§ **Provided records**:

** BEGIN **

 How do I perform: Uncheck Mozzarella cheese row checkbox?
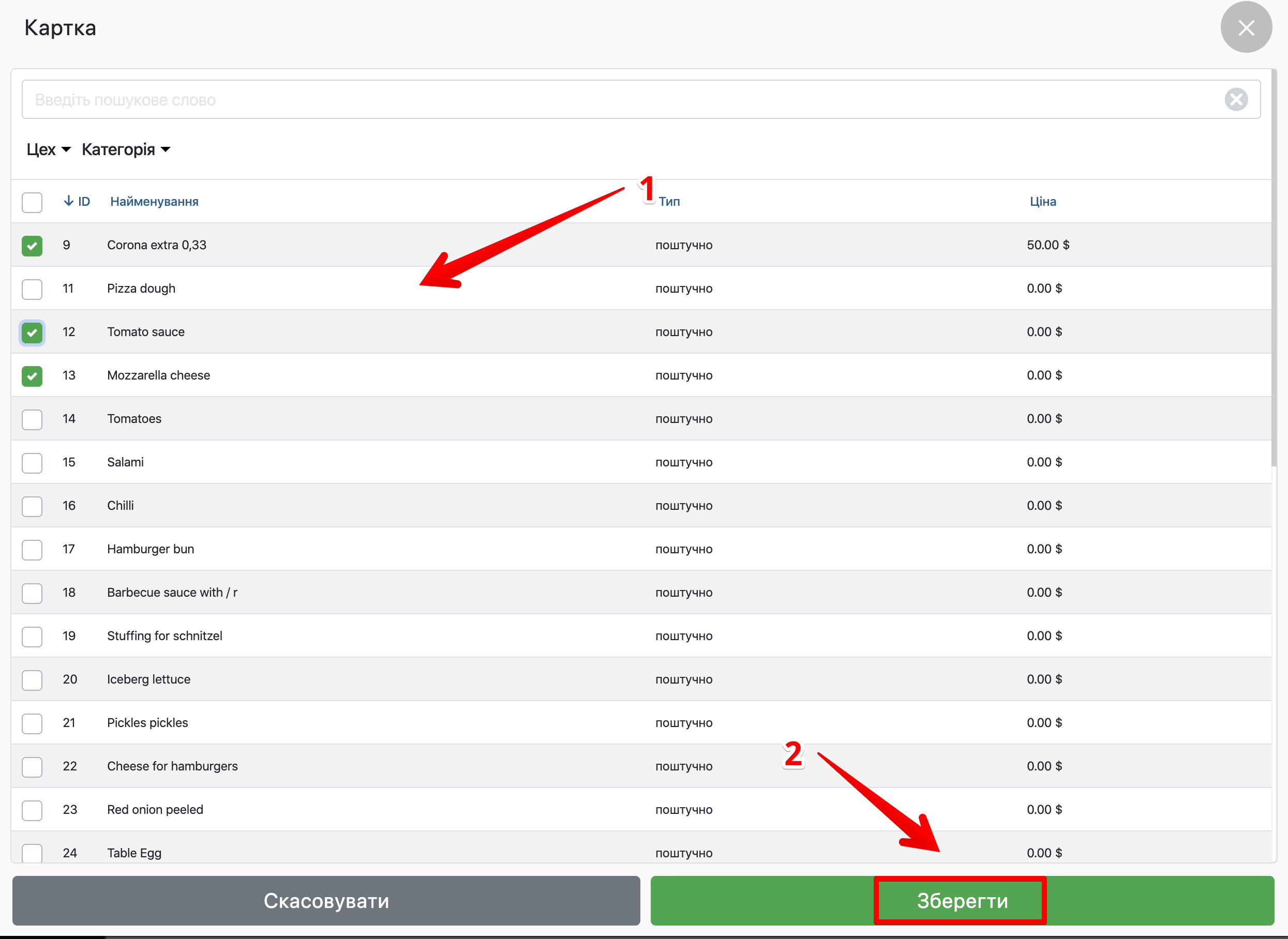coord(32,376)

** END **
** BEGIN **

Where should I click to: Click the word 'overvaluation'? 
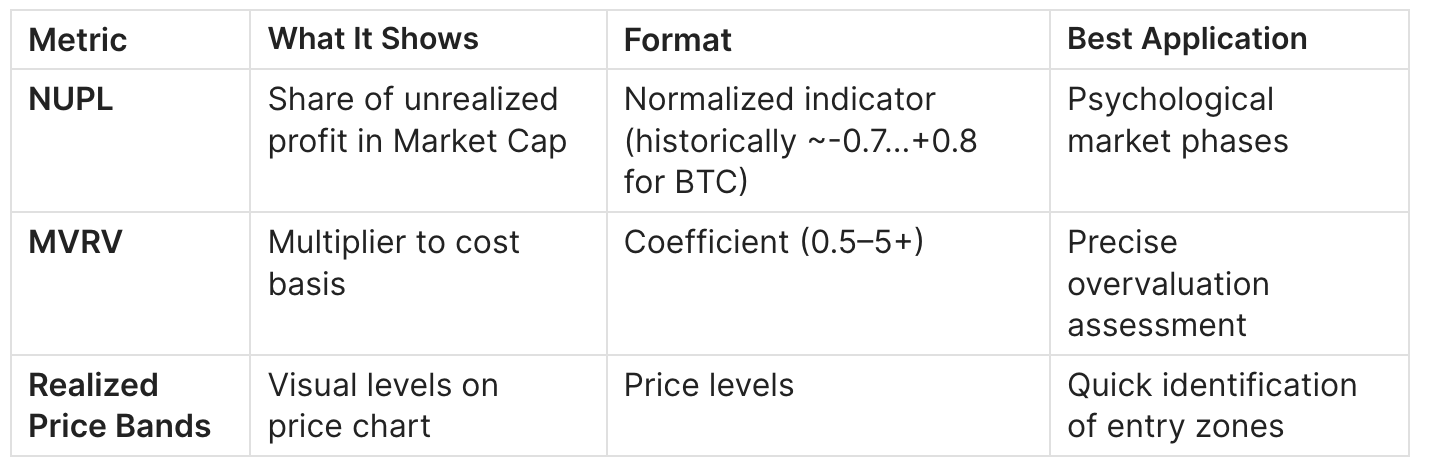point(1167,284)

** END **
** BEGIN **

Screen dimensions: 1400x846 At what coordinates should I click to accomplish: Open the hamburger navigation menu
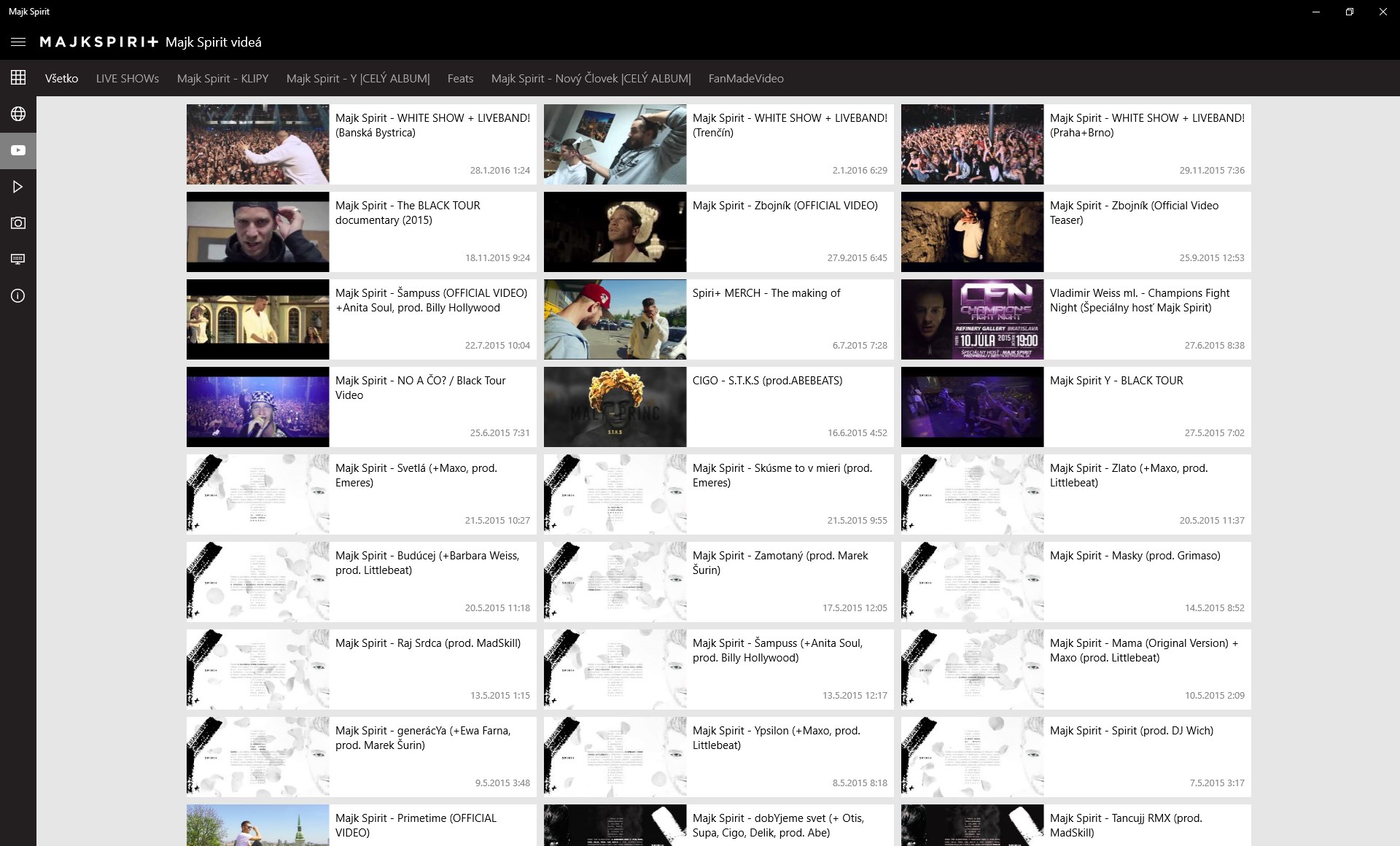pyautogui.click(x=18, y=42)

** END **

§ **Exercise description**: Retype the stretch of entries from the line containing "Where should I" through the line containing "point(1167,284)", both included, and leave the pictures out of your answer.

§ **Answer to this exercise**:
Where should I click to: Click the word 'overvaluation'? 
point(1167,284)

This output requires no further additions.